Myanmar’s enigmatic and isolated northern regions have long-been off-limits to foreigners. Bordered by China to the east and India to the west, resource-rich Kachin State has been the backdrop of a protracted civil war between local rebels and the central government for more than a half century, making it one of the world’s longest-running conflicts. Unchecked exploitation of natural resources – mostly smuggled to China – has enriched elites on both sides of the struggle, but provided few benefits to the region’s peoples. A 17-year ceasefire gave way to renewed fighting in mid-2011, and Kachin and neighbouring northern Shan State have seen continuous clashes ever since. Notably, the new northern war began within months of the country’s political transition to nominally civilian leadership. And Despite Myanmar’s own brand of rapprochement embodied in the 2015 landslide victory that brought to power the party of Nobel Laureate, Aung San Suu Kyi, fighting in the northern borderlands has progressively worsened over the last six years.

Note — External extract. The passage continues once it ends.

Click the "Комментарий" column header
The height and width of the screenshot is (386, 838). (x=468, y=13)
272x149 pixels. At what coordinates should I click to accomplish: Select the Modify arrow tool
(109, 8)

The struggle between the Myanmar Armed Forces and the northern ethnic minority rebel group, the Kachin Independence Army (KIA), has seen routine human rights violations by both sides, and the displacement of around 100,000 civilians. Local aid groups have been providing humanitarian assistance since the first days of the re-ignited civil war, but face severe capacity and resource constraints. International humanitarians, however, confronted by a plethora of access challenges, have been forced to engage in protracted negotiations with all parties to the conflict in an attempt to reach civilians in need – with mixed results.

OBJECTIVES

This project has five main objectives. First, it seeks to document the approaches to humanitarian negotiation with armed groups that have proved effective in each context. Second, it will identify opportunities where humanitarian negotiations with armed groups in Myanmar and Yemen could have been brought about better negotiated outcomes. Third, it will identify implications of the research for both policy and practice, through which humanitarian actors and negotiators can improve their likely outcomes from negotiating with armed groups in each conflict and elsewhere. Fourth, this project seeks to reduce grievances, build trust, and improve compliance with International Humanitarian Law by parties to the conflict. And sixth, it hopes to provide avenues for furthering the peace process in each country.

RESEARCHER PROFILE

Ashley Jonathan Clements is a PhD candidate at the Asia-Pacific College of Diplomacy at the Australian National University (2016-present). His research focuses on humanitarian negotiations with armed groups and was awarded Young Researcher Prize (first place) at the 6th International Biennial on Negotiation (16-18 November 2016) at the Novancia Business School, Paris, France. Ashley has spent more than a decade working in humanitarian crises with international NGOs and the United Nations. He has been involved in a number of access negotiations, and has field experience from Yemen, the Horn of Africa, the occupied Palestinian territories, and Haiti, among other countries. Ashley was also named an “Adventurer of the Year” by National Geographic Adventure Magazine (2009) for his humanitarian work.

Ashley Jonathan Clements’ CV

The Foundation acknowledges that Ashley Clements has successfully completed his project.